Faye Dunaway Tells Why She Regrets 'Mommie Dearest'
"I should have known better," she says of the movie about Joan Crawford.
— -- Faye Dunaway is a very accomplished actress, but she's also very known for her turn in "Mommie Dearest," in which she played Joan Crawford.
It's hard to forget her iconic line, "No more wire hangers!" and her overall performance of the actress in her private life, including her parenting of her daughter, Christina Crawford.
But Dunaway, who rarely speaks about the 1981 film, opened up to People magazine about why she had thought the role was going to be very different. The three-time Oscar nominee tells the magazine how she thought the memorable role was going to be a "window into a tortured soul," but in the end, she found it to be very different, even harmful to her career.
"I think it turned my career in a direction where people would irretrievably have the wrong impression of me," she candidly told People.
Before "Dearest," Dunaway won the Oscar for Best Actress in 1977's "Network" and had two other nods for "Chinatown" and "Bonnie and Clyde."

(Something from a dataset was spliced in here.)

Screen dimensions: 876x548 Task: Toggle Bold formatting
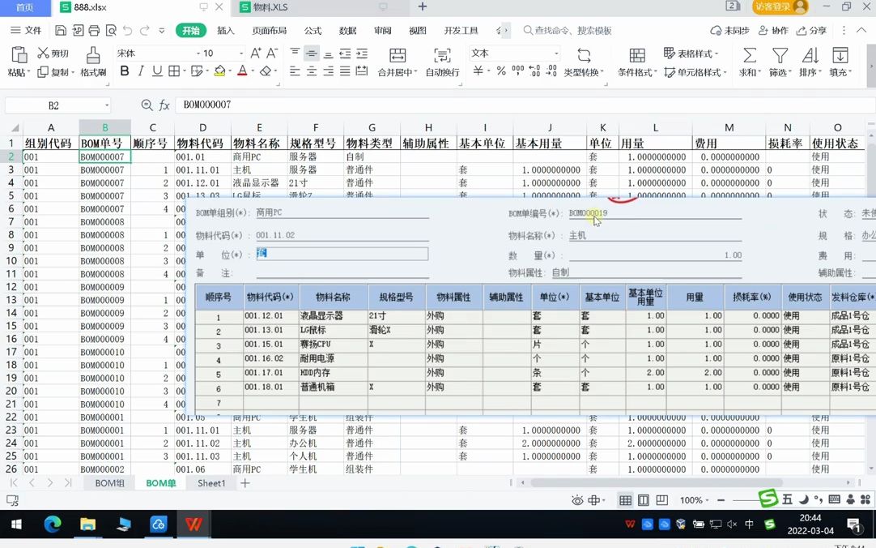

She continued about this role and how it affected her public persona, "And that's an awful hard thing to beat. I should have known better, but sometimes you're vulnerable and you don't realize what you're getting into. It's unfortunate they felt they had to make that kind of movie. But you can't be ashamed of the work you've done."
In the very honest interview, Dunaway, now 75, also talked about being single and how she never quite thought she was the beauty people perceived on the big screen.
"I didn't think my face was beautiful. I guess I found a lot wrong with it," she said. "I'm very much a loner. I'd like to have a partner in my life, and I would if I could find the right person, I think, but I don't know who that might be right now."